*** TEXT PASSAGE ***
This has been one of the hardest political chapters of my life.

Not only did I support Boris Johnson, I actually worked with him over the years to help him become Prime Minister. And I did so in full knowledge of some aspects of his personal life, which as a Christian I knew was wrong. But the best person to be Prime Minister isn’t necessarily a saint. There are plenty of people throughout national and international life who have just as flawed, fallen, personal lives, who nevertheless turn out to be good leaders.

I knew Boris Johnson’s flaws when I and others put him in office. But while I think you can allow for brokenness in leaders, I think, it gets to a point where there’s not just brokenness, but a refusal to even acknowledge that it is brokenness. Patterns of behaviour that the person seems completely immersed in and not able to break, or not willing to break.

It may well have been that he was able to beat Jeremy Corbyn and get Brexit over the line in December 2019 in a way that no other Conservative leader was able to do. And I will always be grateful for that. But it’s almost as if that victory against the odds has given him a belief that he can almost walk on water.
***
Please repeat word for word the stretch of the Boris Johnson passage from "Not only did" through "willing to break.". The records have no connection to the Boris Johnson passage.
*** DATA FOR ANALYSIS ***
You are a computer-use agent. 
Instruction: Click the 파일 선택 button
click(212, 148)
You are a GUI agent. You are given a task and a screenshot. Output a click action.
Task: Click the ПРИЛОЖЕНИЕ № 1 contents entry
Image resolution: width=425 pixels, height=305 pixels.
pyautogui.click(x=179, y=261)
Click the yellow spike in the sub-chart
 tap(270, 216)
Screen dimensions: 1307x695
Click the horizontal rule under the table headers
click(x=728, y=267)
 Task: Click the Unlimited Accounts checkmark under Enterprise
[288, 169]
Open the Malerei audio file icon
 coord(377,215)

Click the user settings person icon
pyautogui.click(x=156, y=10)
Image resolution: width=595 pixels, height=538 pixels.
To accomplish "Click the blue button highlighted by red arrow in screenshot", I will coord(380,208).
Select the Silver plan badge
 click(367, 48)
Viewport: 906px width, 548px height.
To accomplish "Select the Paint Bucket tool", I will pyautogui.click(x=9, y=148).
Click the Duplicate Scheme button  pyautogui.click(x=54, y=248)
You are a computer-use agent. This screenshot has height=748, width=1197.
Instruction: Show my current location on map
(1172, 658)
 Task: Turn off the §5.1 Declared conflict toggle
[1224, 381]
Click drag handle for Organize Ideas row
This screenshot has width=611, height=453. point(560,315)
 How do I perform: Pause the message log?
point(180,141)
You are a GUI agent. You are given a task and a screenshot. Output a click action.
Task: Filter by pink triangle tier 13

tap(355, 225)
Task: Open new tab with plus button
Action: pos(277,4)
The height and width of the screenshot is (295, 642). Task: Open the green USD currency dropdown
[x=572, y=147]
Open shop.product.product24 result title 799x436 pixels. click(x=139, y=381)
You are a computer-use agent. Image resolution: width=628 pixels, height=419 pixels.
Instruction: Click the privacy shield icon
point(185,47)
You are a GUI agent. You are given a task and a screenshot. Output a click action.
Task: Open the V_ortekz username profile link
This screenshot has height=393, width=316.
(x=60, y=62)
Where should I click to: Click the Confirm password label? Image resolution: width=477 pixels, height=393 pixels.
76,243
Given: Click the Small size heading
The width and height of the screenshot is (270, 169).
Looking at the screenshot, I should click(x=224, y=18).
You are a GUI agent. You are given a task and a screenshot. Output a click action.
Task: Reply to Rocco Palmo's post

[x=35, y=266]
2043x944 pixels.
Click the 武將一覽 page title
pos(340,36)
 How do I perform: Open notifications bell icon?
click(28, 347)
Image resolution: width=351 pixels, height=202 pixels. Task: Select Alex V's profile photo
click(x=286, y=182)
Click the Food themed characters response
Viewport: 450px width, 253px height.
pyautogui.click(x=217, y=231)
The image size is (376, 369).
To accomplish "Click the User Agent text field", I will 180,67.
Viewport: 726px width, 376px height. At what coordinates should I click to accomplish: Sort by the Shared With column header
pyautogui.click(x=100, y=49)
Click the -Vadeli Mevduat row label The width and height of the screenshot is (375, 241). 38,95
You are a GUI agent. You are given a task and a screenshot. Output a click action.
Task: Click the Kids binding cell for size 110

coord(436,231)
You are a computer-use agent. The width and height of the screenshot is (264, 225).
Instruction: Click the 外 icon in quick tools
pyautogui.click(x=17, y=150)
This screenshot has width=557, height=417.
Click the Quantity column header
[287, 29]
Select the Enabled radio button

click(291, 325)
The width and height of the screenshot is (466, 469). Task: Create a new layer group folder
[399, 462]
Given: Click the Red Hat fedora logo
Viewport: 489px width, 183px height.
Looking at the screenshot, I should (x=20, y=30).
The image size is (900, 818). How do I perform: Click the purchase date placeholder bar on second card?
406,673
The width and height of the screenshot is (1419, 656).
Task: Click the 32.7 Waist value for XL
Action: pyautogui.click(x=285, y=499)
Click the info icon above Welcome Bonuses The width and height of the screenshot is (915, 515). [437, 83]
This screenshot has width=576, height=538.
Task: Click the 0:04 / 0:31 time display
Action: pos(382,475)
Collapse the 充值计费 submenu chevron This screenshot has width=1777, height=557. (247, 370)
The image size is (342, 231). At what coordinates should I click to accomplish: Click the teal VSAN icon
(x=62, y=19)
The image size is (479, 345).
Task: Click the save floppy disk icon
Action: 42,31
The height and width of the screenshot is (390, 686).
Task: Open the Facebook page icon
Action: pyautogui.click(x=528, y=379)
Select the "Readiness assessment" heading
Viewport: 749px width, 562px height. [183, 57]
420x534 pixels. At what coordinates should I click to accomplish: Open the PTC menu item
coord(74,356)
***
» SOLUTION FOR THIS EXERCISE
Not only did I support Boris Johnson, I actually worked with him over the years to help him become Prime Minister. And I did so in full knowledge of some aspects of his personal life, which as a Christian I knew was wrong. But the best person to be Prime Minister isn’t necessarily a saint. There are plenty of people throughout national and international life who have just as flawed, fallen, personal lives, who nevertheless turn out to be good leaders.

I knew Boris Johnson’s flaws when I and others put him in office. But while I think you can allow for brokenness in leaders, I think, it gets to a point where there’s not just brokenness, but a refusal to even acknowledge that it is brokenness. Patterns of behaviour that the person seems completely immersed in and not able to break, or not willing to break.